▸ **STATED EXERCISE**:
Copy out every line of the listing below, word for word and in the same order.

>> start DATA

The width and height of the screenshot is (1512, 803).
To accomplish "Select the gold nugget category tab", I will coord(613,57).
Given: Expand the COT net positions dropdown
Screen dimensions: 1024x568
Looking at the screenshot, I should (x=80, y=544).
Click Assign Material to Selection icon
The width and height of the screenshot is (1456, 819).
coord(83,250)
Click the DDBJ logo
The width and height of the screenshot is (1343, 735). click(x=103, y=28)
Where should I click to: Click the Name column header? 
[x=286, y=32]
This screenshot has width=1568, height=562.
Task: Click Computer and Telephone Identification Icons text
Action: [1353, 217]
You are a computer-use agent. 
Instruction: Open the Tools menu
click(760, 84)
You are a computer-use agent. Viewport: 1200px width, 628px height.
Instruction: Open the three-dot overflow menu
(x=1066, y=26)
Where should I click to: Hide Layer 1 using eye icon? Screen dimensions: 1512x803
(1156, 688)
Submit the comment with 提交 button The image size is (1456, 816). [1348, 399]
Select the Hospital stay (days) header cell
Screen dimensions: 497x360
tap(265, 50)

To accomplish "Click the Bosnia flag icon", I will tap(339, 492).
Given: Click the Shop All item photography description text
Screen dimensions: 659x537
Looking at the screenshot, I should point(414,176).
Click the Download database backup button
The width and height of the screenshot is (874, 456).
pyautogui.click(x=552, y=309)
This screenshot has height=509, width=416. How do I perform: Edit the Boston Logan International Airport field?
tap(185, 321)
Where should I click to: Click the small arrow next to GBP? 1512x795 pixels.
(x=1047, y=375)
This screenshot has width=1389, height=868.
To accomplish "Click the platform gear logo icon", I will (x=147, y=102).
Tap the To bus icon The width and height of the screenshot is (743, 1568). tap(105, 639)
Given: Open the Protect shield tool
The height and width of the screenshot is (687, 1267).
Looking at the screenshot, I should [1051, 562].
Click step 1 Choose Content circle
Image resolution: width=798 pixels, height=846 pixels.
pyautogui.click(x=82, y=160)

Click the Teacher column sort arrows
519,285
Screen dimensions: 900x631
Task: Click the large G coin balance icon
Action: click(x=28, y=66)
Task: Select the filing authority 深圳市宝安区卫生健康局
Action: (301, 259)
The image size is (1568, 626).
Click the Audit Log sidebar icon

>> end DATA

▸ **SOLVED PROBLEM**:
The width and height of the screenshot is (1512, 803).
To accomplish "Select the gold nugget category tab", I will coord(613,57).
Given: Expand the COT net positions dropdown
Screen dimensions: 1024x568
Looking at the screenshot, I should (x=80, y=544).
Click Assign Material to Selection icon
The width and height of the screenshot is (1456, 819).
coord(83,250)
Click the DDBJ logo
The width and height of the screenshot is (1343, 735). click(x=103, y=28)
Where should I click to: Click the Name column header? 
[x=286, y=32]
This screenshot has width=1568, height=562.
Task: Click Computer and Telephone Identification Icons text
Action: [1353, 217]
You are a computer-use agent. 
Instruction: Open the Tools menu
click(760, 84)
You are a computer-use agent. Viewport: 1200px width, 628px height.
Instruction: Open the three-dot overflow menu
(x=1066, y=26)
Where should I click to: Hide Layer 1 using eye icon? Screen dimensions: 1512x803
(1156, 688)
Submit the comment with 提交 button The image size is (1456, 816). [1348, 399]
Select the Hospital stay (days) header cell
Screen dimensions: 497x360
tap(265, 50)

To accomplish "Click the Bosnia flag icon", I will tap(339, 492).
Given: Click the Shop All item photography description text
Screen dimensions: 659x537
Looking at the screenshot, I should point(414,176).
Click the Download database backup button
The width and height of the screenshot is (874, 456).
pyautogui.click(x=552, y=309)
This screenshot has height=509, width=416. How do I perform: Edit the Boston Logan International Airport field?
tap(185, 321)
Where should I click to: Click the small arrow next to GBP? 1512x795 pixels.
(x=1047, y=375)
This screenshot has width=1389, height=868.
To accomplish "Click the platform gear logo icon", I will (x=147, y=102).
Tap the To bus icon The width and height of the screenshot is (743, 1568). tap(105, 639)
Given: Open the Protect shield tool
The height and width of the screenshot is (687, 1267).
Looking at the screenshot, I should [1051, 562].
Click step 1 Choose Content circle
Image resolution: width=798 pixels, height=846 pixels.
pyautogui.click(x=82, y=160)

Click the Teacher column sort arrows
519,285
Screen dimensions: 900x631
Task: Click the large G coin balance icon
Action: click(x=28, y=66)
Task: Select the filing authority 深圳市宝安区卫生健康局
Action: (301, 259)
The image size is (1568, 626).
Click the Audit Log sidebar icon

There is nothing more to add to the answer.